What to work on: The output should be every line below that includes the word "will".

··· Records provided

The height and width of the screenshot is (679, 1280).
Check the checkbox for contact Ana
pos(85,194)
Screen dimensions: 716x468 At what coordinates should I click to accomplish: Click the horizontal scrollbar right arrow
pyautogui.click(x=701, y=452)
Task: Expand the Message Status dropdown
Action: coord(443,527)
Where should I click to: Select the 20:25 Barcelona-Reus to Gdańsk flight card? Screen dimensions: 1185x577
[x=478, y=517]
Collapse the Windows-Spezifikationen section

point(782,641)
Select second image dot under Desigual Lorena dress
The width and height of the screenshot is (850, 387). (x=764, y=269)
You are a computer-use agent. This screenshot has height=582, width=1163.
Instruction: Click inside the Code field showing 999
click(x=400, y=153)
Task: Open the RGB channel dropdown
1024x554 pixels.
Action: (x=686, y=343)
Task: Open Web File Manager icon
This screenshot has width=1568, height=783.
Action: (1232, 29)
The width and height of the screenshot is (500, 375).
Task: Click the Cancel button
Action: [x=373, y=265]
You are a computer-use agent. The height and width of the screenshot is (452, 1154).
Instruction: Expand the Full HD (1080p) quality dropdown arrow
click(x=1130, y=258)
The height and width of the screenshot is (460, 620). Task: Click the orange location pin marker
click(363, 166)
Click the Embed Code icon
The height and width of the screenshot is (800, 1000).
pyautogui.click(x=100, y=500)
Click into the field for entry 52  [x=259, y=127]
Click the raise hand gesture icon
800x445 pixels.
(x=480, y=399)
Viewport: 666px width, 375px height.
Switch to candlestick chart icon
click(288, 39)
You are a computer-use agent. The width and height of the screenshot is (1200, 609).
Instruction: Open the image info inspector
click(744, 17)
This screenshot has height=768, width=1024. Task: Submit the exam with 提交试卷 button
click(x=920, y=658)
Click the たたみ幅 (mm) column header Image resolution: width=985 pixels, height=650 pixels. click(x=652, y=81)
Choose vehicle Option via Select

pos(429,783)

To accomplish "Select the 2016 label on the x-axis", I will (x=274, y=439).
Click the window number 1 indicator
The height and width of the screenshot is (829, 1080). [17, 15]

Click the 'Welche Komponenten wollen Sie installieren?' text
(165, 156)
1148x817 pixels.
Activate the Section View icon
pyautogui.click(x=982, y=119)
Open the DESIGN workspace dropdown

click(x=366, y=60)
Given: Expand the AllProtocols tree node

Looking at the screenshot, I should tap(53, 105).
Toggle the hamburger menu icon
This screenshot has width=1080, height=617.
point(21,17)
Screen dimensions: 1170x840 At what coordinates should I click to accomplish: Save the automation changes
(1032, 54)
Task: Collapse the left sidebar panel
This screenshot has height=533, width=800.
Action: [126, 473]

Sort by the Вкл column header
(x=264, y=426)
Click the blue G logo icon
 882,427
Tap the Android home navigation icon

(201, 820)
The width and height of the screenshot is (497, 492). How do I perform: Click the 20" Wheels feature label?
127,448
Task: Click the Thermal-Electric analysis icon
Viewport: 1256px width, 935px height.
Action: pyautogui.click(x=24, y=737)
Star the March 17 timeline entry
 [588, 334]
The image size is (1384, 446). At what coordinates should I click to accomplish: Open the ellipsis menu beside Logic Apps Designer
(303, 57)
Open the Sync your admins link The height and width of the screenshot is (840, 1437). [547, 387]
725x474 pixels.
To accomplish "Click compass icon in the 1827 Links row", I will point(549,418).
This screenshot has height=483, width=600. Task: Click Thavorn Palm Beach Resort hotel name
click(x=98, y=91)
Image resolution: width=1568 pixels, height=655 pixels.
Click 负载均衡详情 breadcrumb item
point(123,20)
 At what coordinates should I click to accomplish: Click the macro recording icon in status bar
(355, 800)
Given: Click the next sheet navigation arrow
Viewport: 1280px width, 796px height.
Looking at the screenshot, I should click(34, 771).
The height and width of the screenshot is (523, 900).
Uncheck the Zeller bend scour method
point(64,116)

······

Answer area:
To accomplish "Select the 2016 label on the x-axis", I will (x=274, y=439).
To accomplish "Click compass icon in the 1827 Links row", I will point(549,418).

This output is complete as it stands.